(DOKUMENTTEXT):
Entscheidungsstichwort (Thema)
Keine Bindungswirkung einer offensichtlich unzutreffenden Bescheinigung nach § 7h Abs. 2 EStG
Leitsatz (redaktionell)
1. Ein Abzug erhöhter Absetzungen nach § 7h EStG ist ausgeschlossen, wenn den fraglichen Herstellungskosten kein Modernisierungs- und Instandsetzungsgebot i. S. v. § 177 BauGB zugrunde liegt.
2. Eine von der zuständigen Gemeindebehörde ausgestellte „Bescheinigung gemäß § 7h EStG”, in welcher wahrheitswidrig bescheinigt wird, dass an dem streitgegenständlichen Gebäude „Modernisierungs- und Instandhaltungsaufwendungen i. S. d. § 177 BauGB” durchgeführt worden seien, entfaltet keine Bindungswirkung.

(AUFGABE 1): Gib die Zeilen der Auflistung vollständig wieder, beginnend mit der Zeile, die „This screenshot has height=731, width=791.“ enthält, und endend mit dem Ende der Auflistung, und verschiebe dabei jeden Koordinatenwert um 33 nach oben. Die Bilder lässt du in deiner Antwort weg.

(AUFLISTUNG):
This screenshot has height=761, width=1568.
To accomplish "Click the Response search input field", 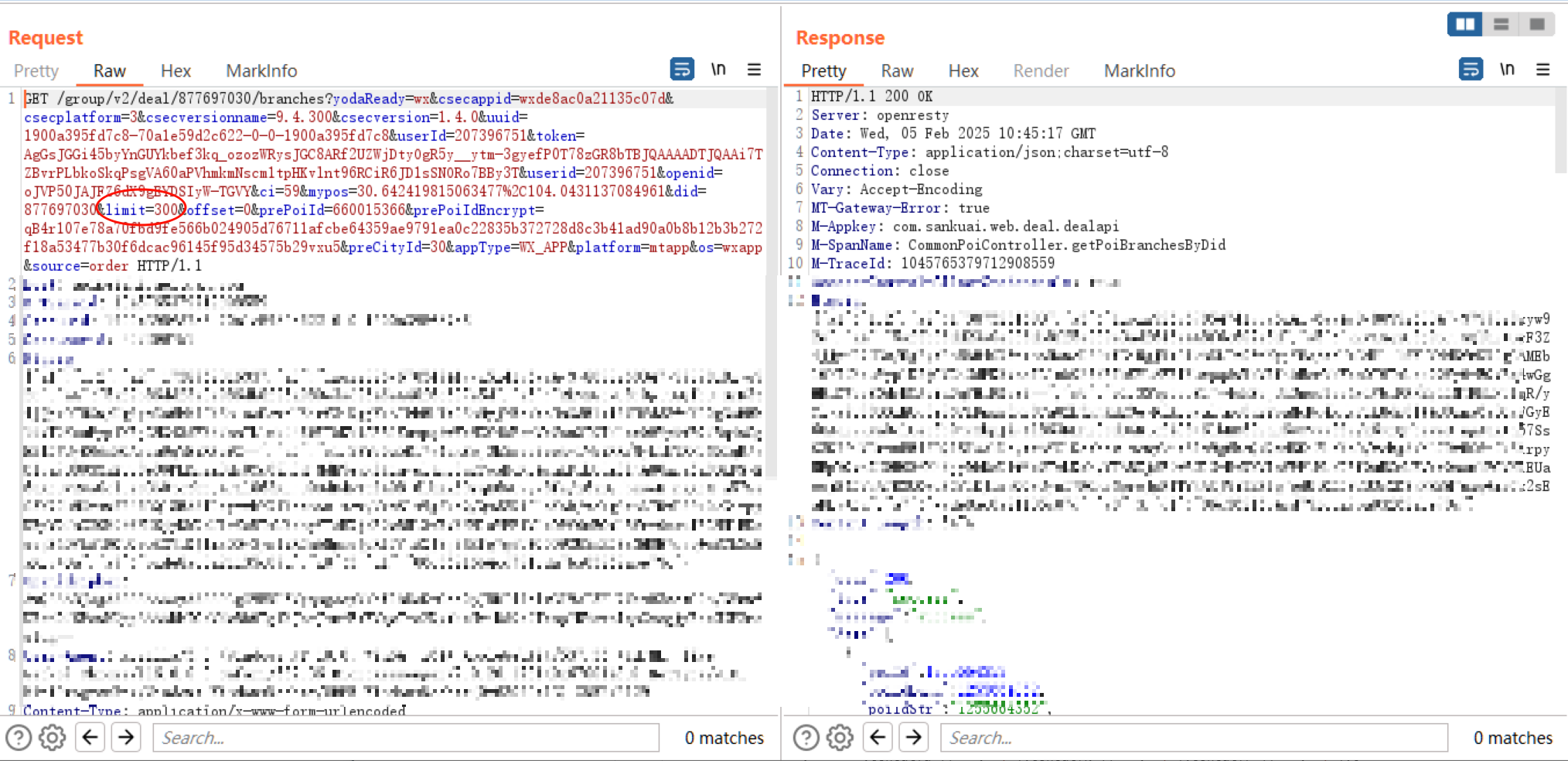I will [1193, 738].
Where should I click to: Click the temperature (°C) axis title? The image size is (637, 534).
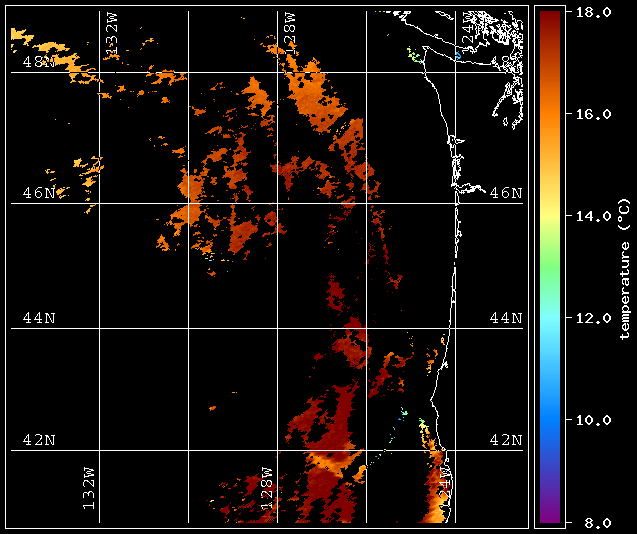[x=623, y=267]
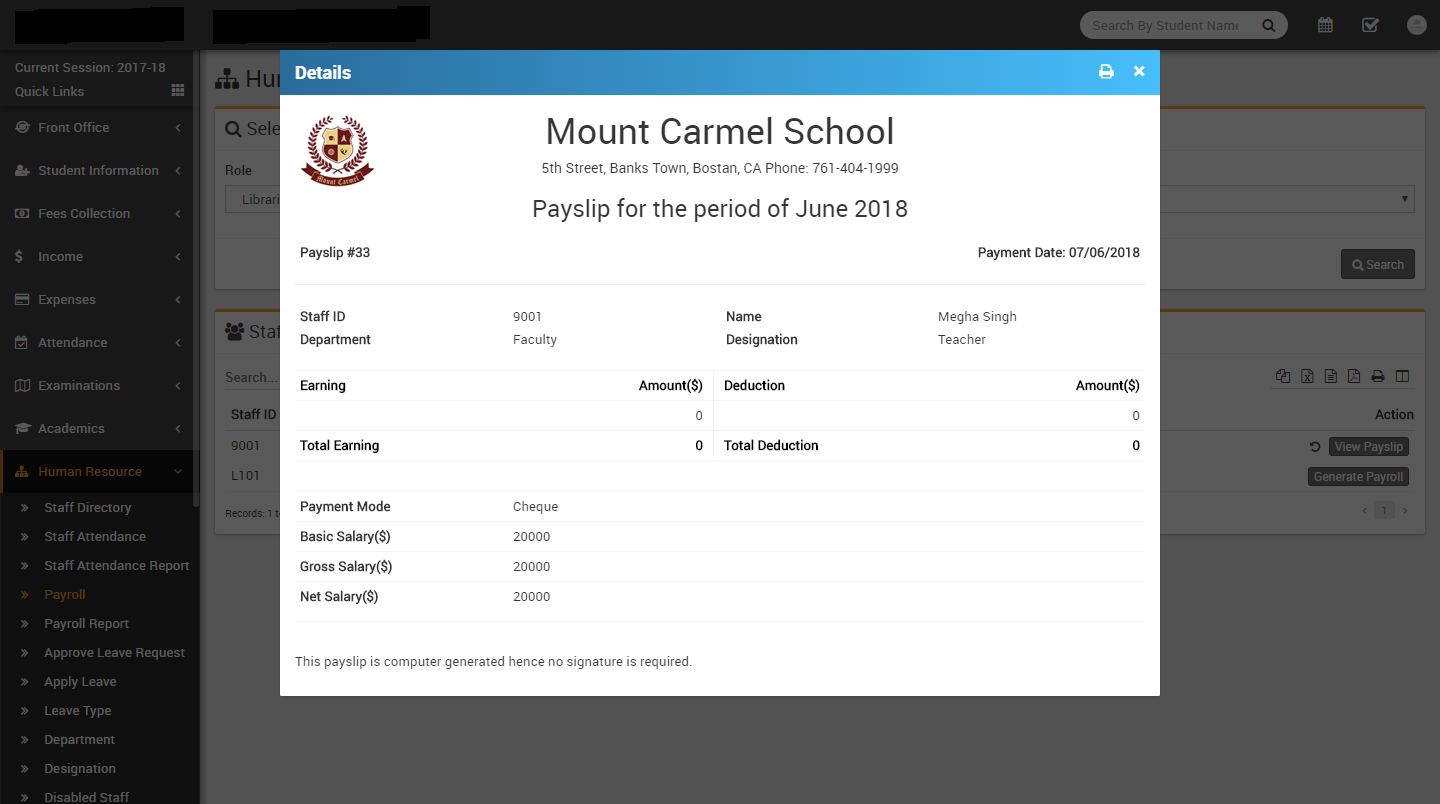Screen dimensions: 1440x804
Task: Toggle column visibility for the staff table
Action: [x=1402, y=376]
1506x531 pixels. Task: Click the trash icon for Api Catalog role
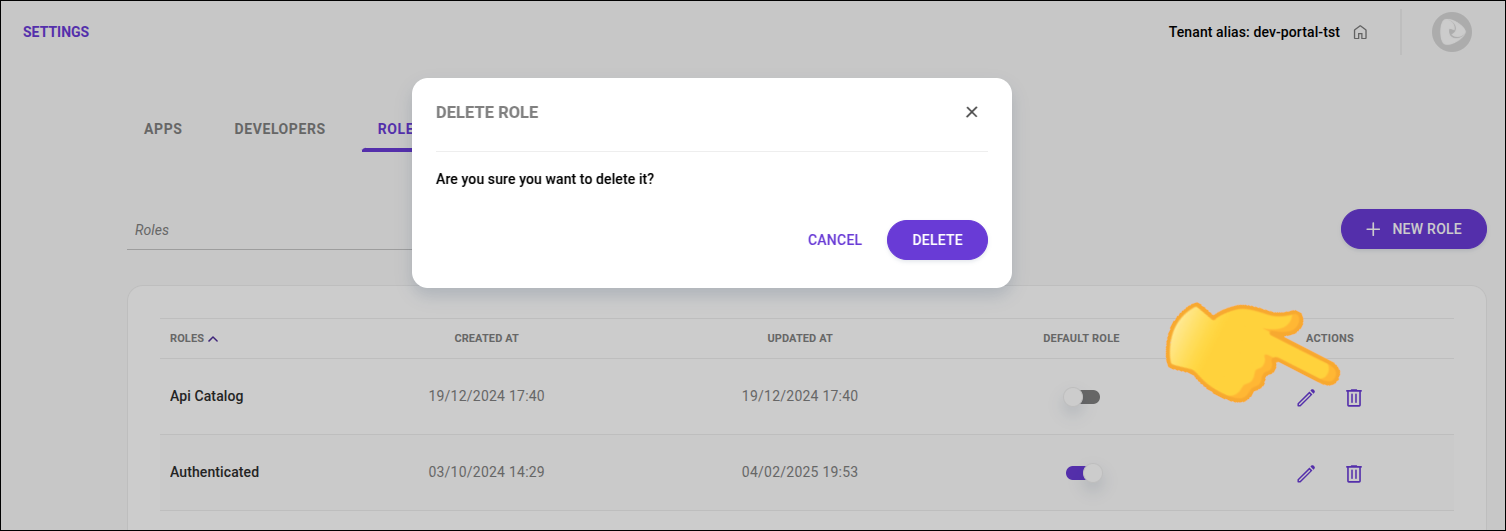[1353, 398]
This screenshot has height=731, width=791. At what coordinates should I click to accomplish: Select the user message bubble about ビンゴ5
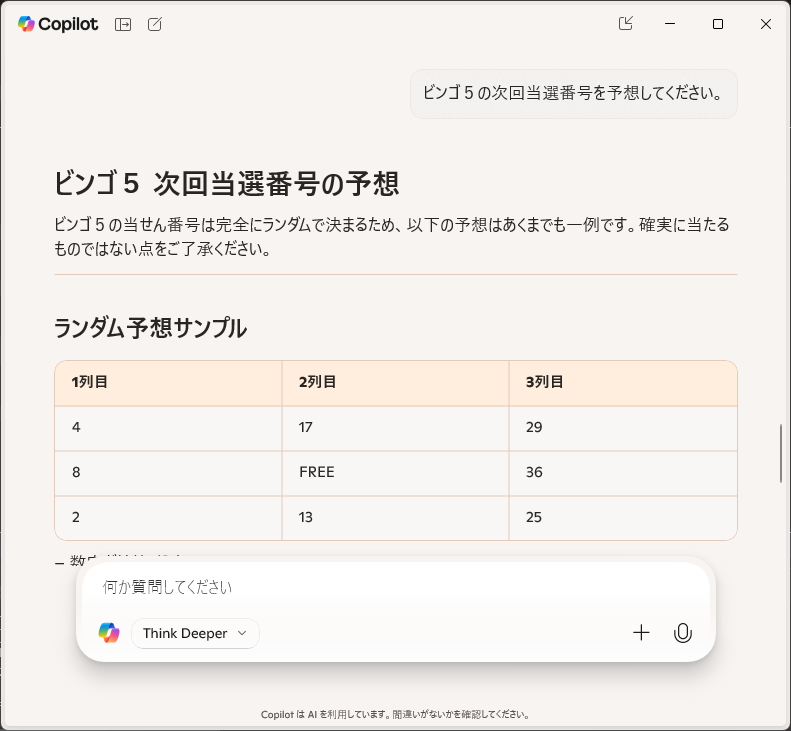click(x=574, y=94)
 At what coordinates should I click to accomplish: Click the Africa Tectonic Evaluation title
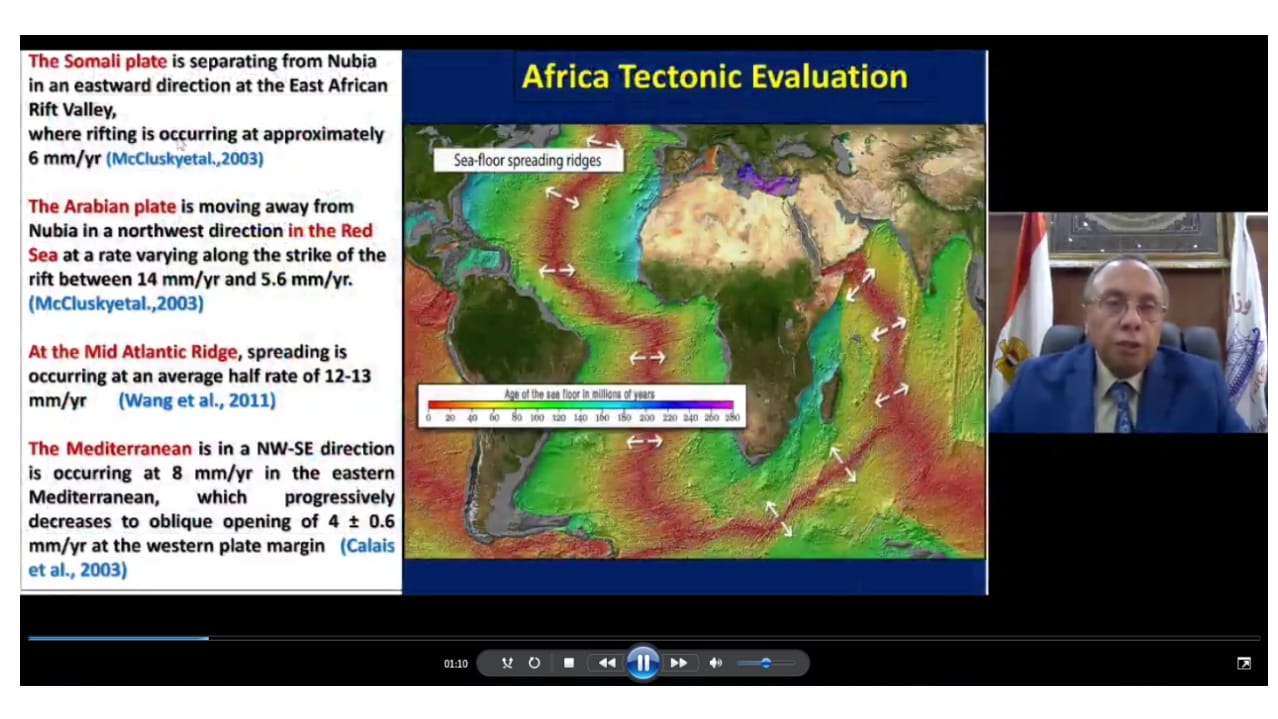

(AUFGABE 2): Schreibe den Text zur Bescheinigung nach § 7h EStG neu, beginnend bei „Keine Bindungswirkung einer“ und endend bei „entfaltet keine Bindungswirkung.“, und setze dabei überall „Verbindlichkeit“ anstelle von „Bindungswirkung“ ein.

(VOLLSTÄNDIGE ANTWORT 1):
This screenshot has height=731, width=791. At what coordinates should I click to accomplish: Select the user message bubble about ビンゴ5
click(x=607, y=127)
 At what coordinates should I click to accomplish: Click the Africa Tectonic Evaluation title

(VOLLSTÄNDIGE ANTWORT 2):
Keine Verbindlichkeit einer offensichtlich unzutreffenden Bescheinigung nach § 7h Abs. 2 EStG
Leitsatz (redaktionell)
1. Ein Abzug erhöhter Absetzungen nach § 7h EStG ist ausgeschlossen, wenn den fraglichen Herstellungskosten kein Modernisierungs- und Instandsetzungsgebot i. S. v. § 177 BauGB zugrunde liegt.
2. Eine von der zuständigen Gemeindebehörde ausgestellte „Bescheinigung gemäß § 7h EStG”, in welcher wahrheitswidrig bescheinigt wird, dass an dem streitgegenständlichen Gebäude „Modernisierungs- und Instandhaltungsaufwendungen i. S. d. § 177 BauGB” durchgeführt worden seien, entfaltet keine Verbindlichkeit.